O Vitória SC venceu o Braga por 2-1 e conquistou a Taça da Liga. Luís Pinto respondeu à questão do Bola na Rede em conferência de imprensa.
Luís Pinto analisou o triunfo do Vitória SC frente ao SC Braga por 2-1, resultado que permitiu ao conjunto de Guimarães conquistar, pela primeira vez, a Taça da Liga. O Bola na Rede esteve presente no Estádio Dr. Magalhães Pessoa, em Leiria, e, no final do encontro, teve a oportunidade de colocar uma questão ao treinador dos vimaranenses.
Lê também a questão colocada a Carlos Vicens, treinador do Braga.
Bola na Rede: Na primeira parte, o Vitória SC sentiu algumas dificuldades, sobretudo porque o Braga conseguiu sair algumas vezes da teia de pressão montada pela sua equipa e encontrou espaço na zona central. Do ponto de vista defensivo, o que é que sentiu que faltou à equipa para não conceder esses espaços? E, olhando para a segunda parte, quão importante foi a entrada de Samu para ligar melhor os setores da equipa e permitir também que Gonçalo Nogueira baixasse no terreno para formar dupla com Beni Mukendi?

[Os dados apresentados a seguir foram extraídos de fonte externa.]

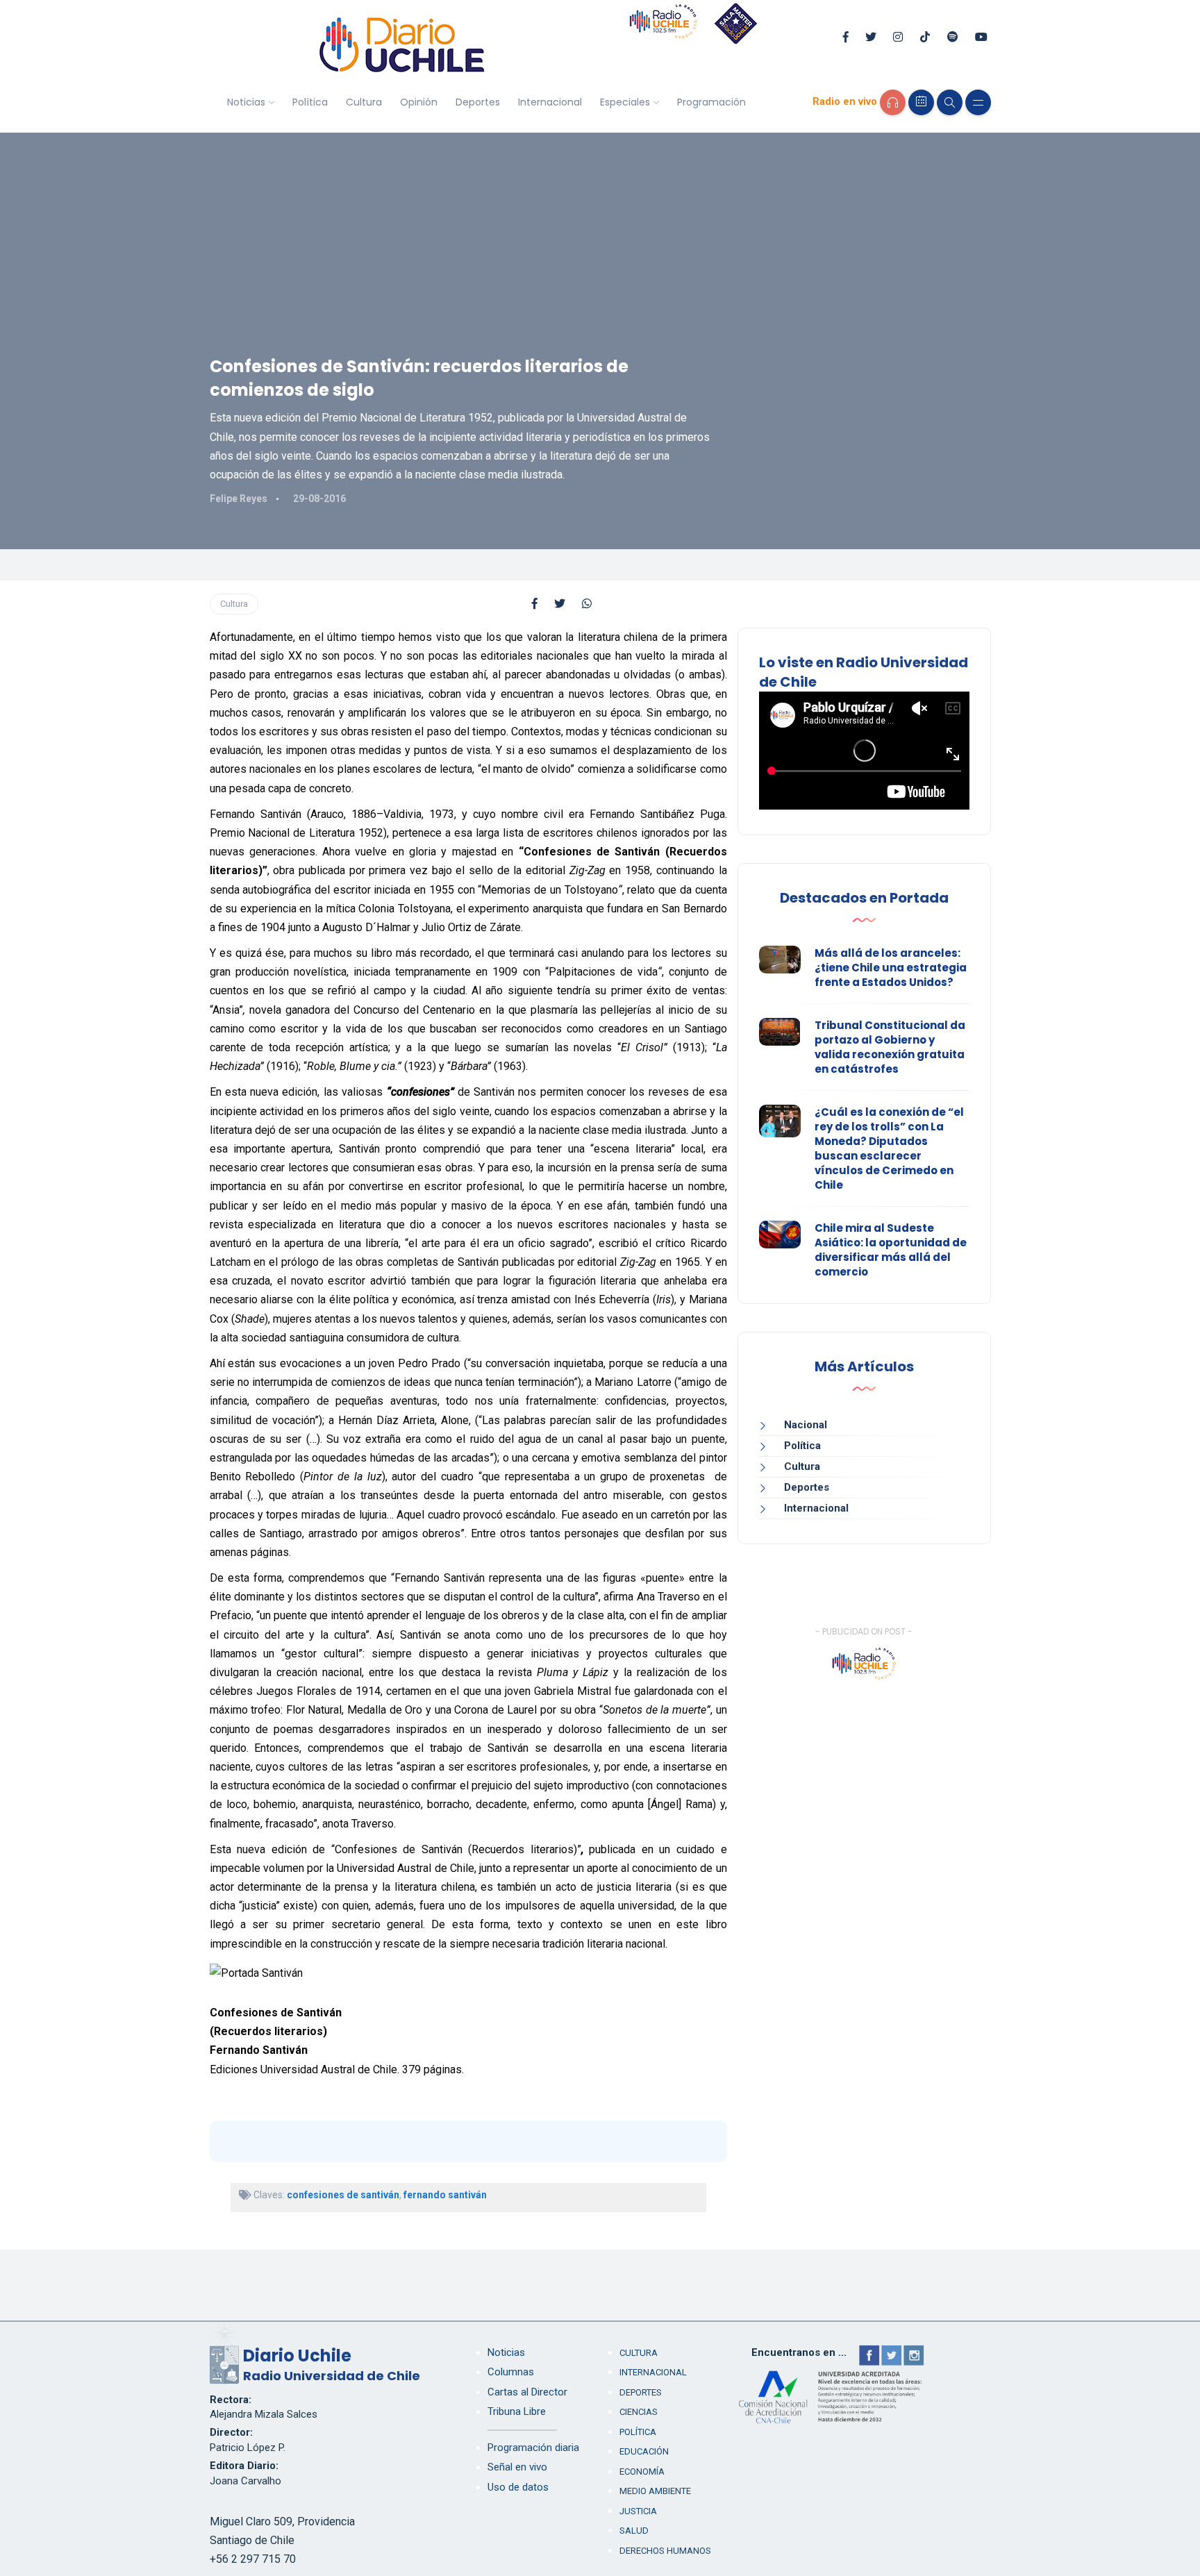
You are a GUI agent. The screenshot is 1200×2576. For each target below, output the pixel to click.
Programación (711, 102)
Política (310, 102)
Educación (644, 2451)
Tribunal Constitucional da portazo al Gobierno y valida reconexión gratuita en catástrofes (890, 1047)
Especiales (625, 102)
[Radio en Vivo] (893, 102)
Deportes (478, 102)
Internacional (550, 102)
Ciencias (638, 2412)
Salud (634, 2530)
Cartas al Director (527, 2392)
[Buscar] (949, 102)
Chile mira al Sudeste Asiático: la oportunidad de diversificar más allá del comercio (891, 1250)
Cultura (364, 102)
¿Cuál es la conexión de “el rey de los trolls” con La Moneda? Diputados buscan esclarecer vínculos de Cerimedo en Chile (889, 1148)
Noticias (246, 102)
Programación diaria (533, 2447)
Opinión (419, 102)
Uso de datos (518, 2487)
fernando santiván (445, 2194)
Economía (642, 2471)
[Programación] (921, 102)
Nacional (805, 1425)
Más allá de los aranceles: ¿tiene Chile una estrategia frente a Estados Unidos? (891, 967)
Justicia (638, 2511)
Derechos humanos (665, 2550)
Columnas (511, 2372)
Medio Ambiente (655, 2491)
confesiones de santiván (343, 2194)
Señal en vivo (517, 2467)
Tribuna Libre (517, 2411)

Luís Pinto: É muito difícil jogar contra o Braga e, quando digo que é muito difícil, é porque é um jogo do gato e do rato, um jogo de paciência. Eles têm muita qualidade e têm no ADN o ter bola, bola, bola. Havia momentos em que nós olhávamos para a nossa linha defensiva e não tínhamos um jogador do Braga; só tinham um aberto à direita, todos os outros estavam na primeira fase ou na segunda fase de construção, e isso acaba por ser muito difícil de contrariar. E nós não jogamos sozinhos, é preciso dar mérito ao adversário nesse sentido. Depois, há outra parte que aí sim é mais responsabilidade nossa. Nós começámos até bem nesse aspeto: o Gonçalo e o Nelson não estavam a saltar à pressão a todas as bolas, estavam a saltar de uma forma ponderada e equilibrada, e a partir de determinado momento começámos a querer saltar a todas as bolas. Foi a partir daí que o Braga começou a entrar na nossa estrutura e conseguiu, por algumas ocasiões, acelerar, e acelerava só para a nossa linha defensiva, porque nos conseguiam tirar o Beni e o Sousa da zona central.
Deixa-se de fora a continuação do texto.